Tiba-tiba dari pintu utama yang terbuka, masuklah sekelebat bayangan putih yang melintas didepannya dengan sangat cepat. Tama hampir melonjak dibuatnya. Tatapannya nanar melihat ke arah ruang tengah. Lantas dia teringat dengan mahluk mengerikan yang dia temui di ruang rahasia itu.

Tunggu dulu

Dia tercenung sesaat setelah menyadari sesuatu. Hantu yang dia temui di rumah ini sama persis dengan hantu yang dia temui di rumah belanda yang estetik itu. Hantu kebaya merah dengan jarik yang dipenuhi oleh darah. Sebuah pertanyaan besar timbul dibenaknya. Kenapa hantu itu terus menghantuinya.

Di tengah pikirannya yang berkecamuk, tiba-tiba pintu kamar Raflia terbuka seperti dibanting.

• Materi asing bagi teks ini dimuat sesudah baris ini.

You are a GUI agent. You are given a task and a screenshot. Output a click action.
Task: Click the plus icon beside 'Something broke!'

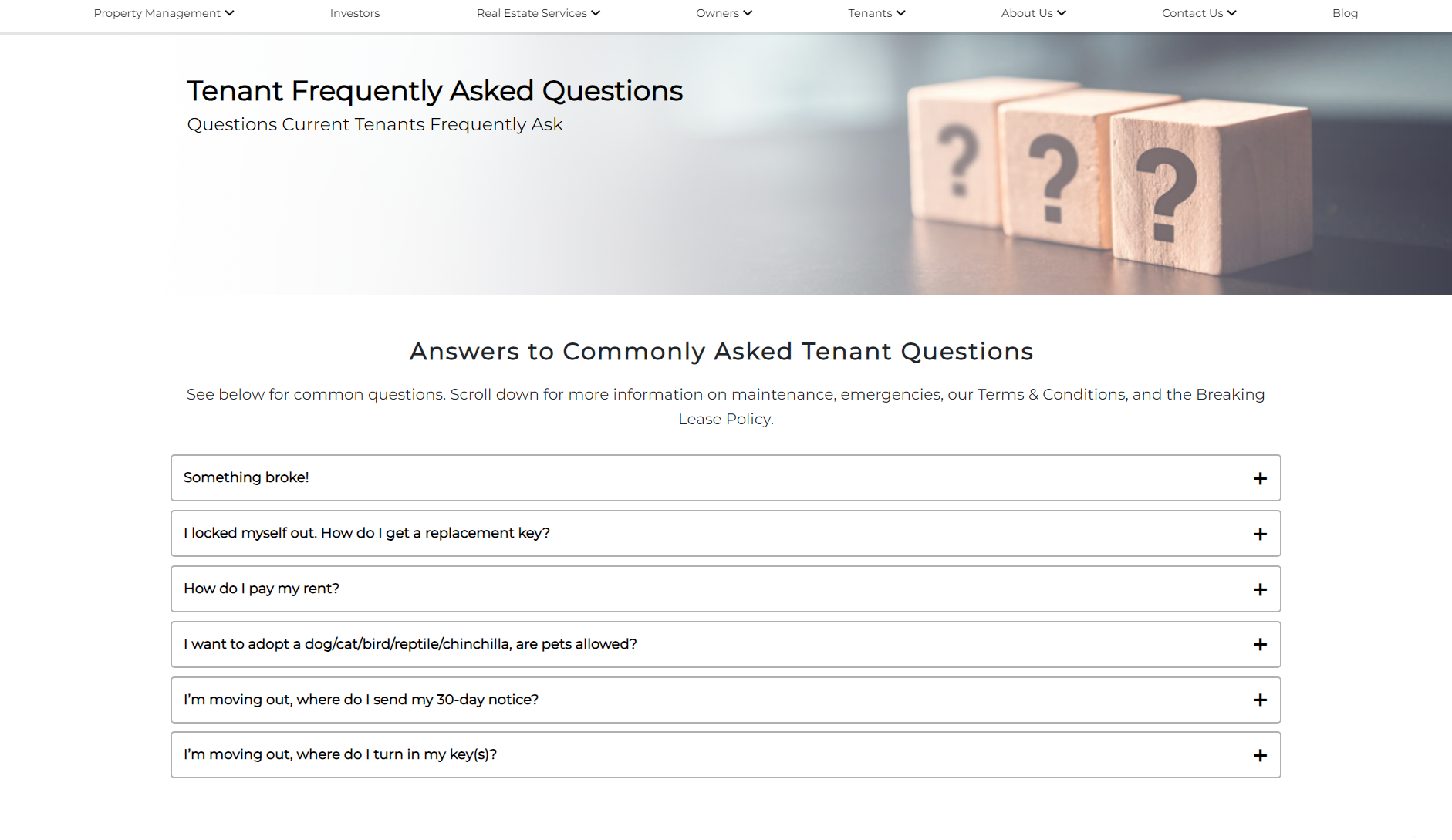pyautogui.click(x=1260, y=479)
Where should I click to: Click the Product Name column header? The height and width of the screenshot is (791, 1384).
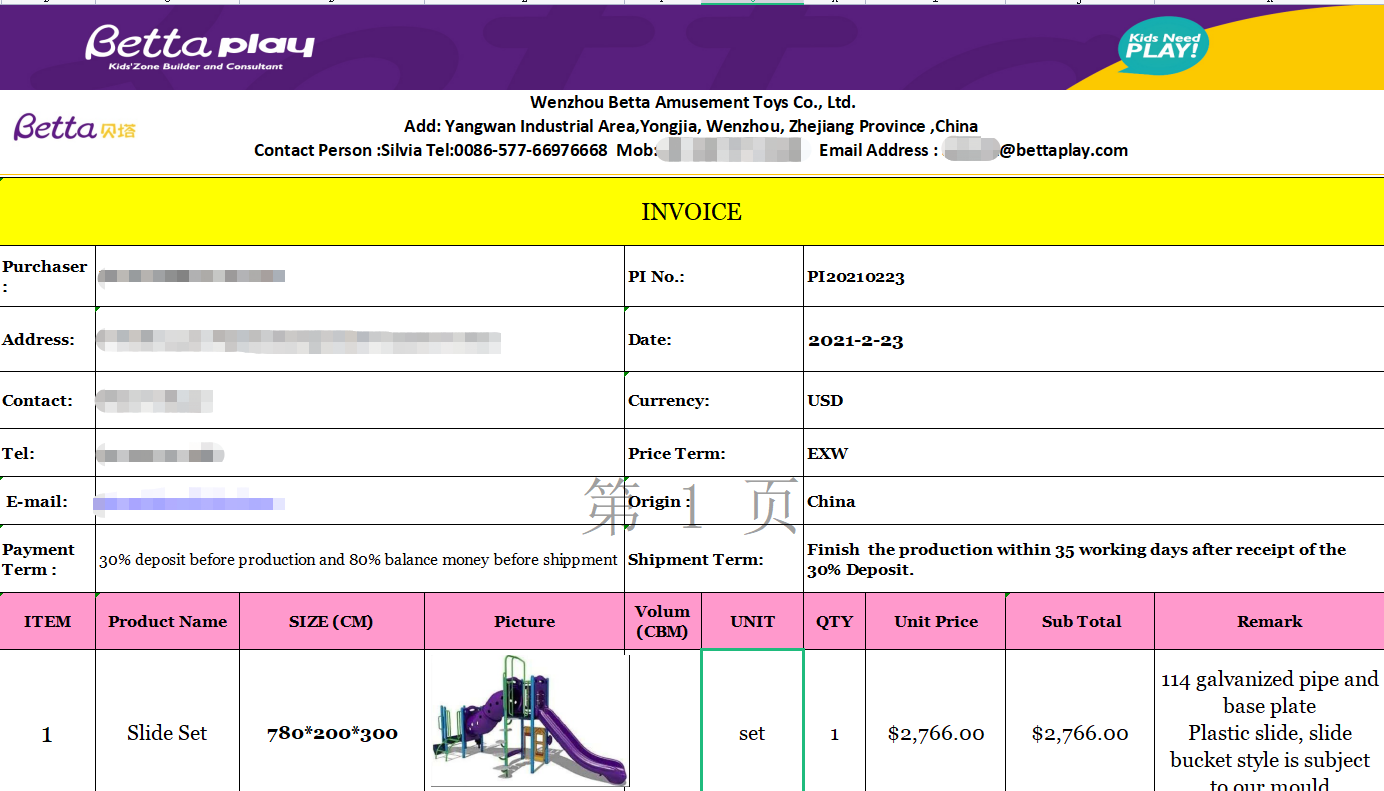167,622
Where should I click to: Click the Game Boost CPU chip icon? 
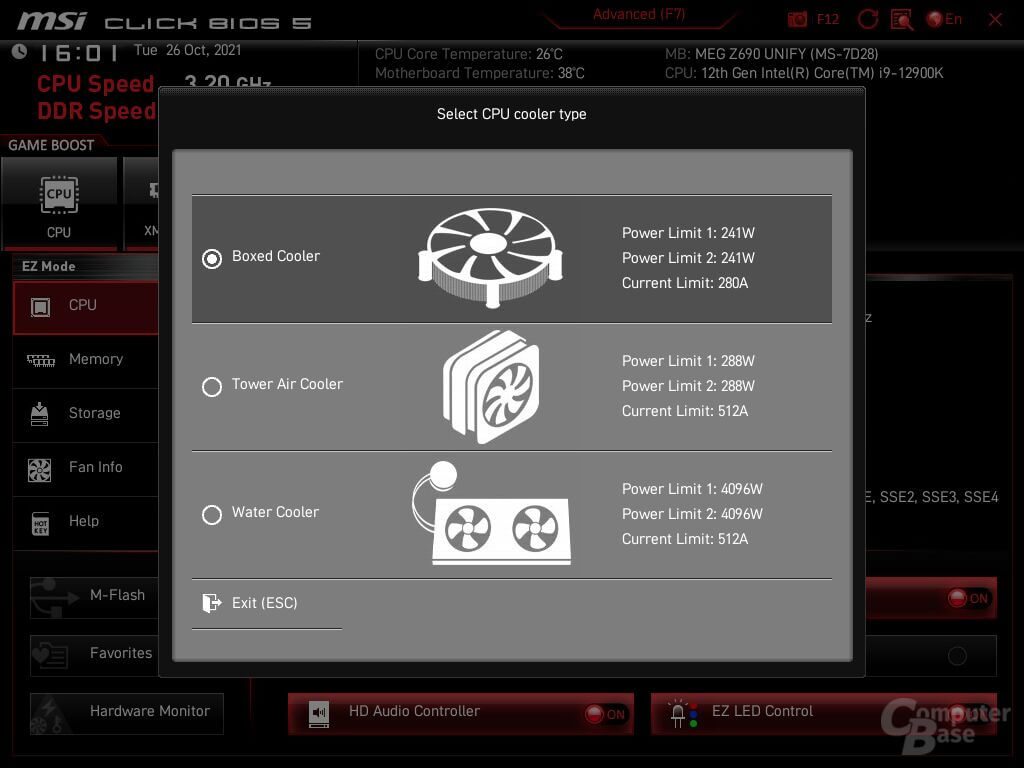click(59, 195)
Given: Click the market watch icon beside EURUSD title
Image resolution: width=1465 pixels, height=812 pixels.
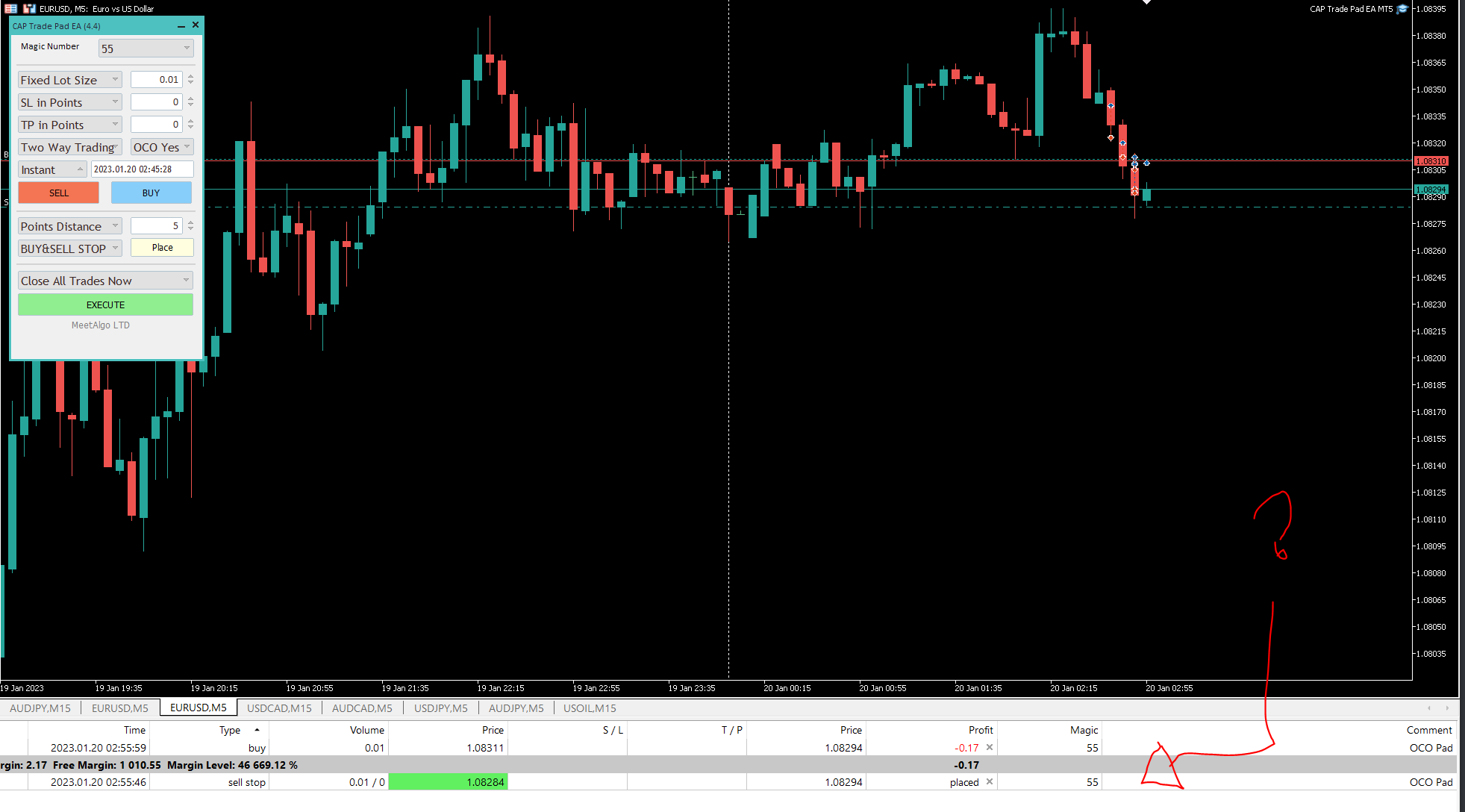Looking at the screenshot, I should click(11, 9).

Lalu munculah Raflina. wajah gadis itu tampak pucat, matanya terbelalak lebih besar dari biasanya, serta dia menyeringai seperti psikopat.

Tama pun bangkit dan segera menghampiri pacarnya itu. Memeluknya dengan sangat erat sambil berkata minta maaf atas perkataannya tadi. Sekilas Tama mencium bau anyir seperti darah, tapi dia mengabaikannya. Dia lebih terfokus kepada Raflina.

Beberapa saat kemudian, Tama melepas pelukannya. Dia memandang wajah Raflina yang masih tersenyum psikopat dengan mata yang terbelalak. Tama menangkap bahwa gadis itu telah memaafkannya dan berniat untuk pulang ke rumah.

"Tidurlah bersamaku disini." lirihnya dengan suara datar. Tama menaikan alisnya sebelah. Tidak biasanya tunangannya ini memintanya untuk tidur bersamanya. Paling banter kalau menginap, dia tidur di sofa, tidak pernah sekamar.

"Kamu serius?"

Gadis itu tidak menanggapi perkataan Tama. Dia menarik tangan pria itu dan memintanya untuk terbalik di kamar. Tama yang belum percaya sepenuhnya lantas menurutinya. Sebenernya jauh di dalam hatinya, dia sangat menginginkan hal ini. Dengan sangat antusias, dia tidur telentang. Lalu perempuan itu mengambil posisi tidur diatas dada Tama dan memeluknya dengan sangat erat. Tama memejamkan mata sambil tersenyum. Tangannya sibuk mengelus-elus rambut kekasihnya itu, yang tidak dia sadari adalah jelmaan dari mahluk mengerikan itu.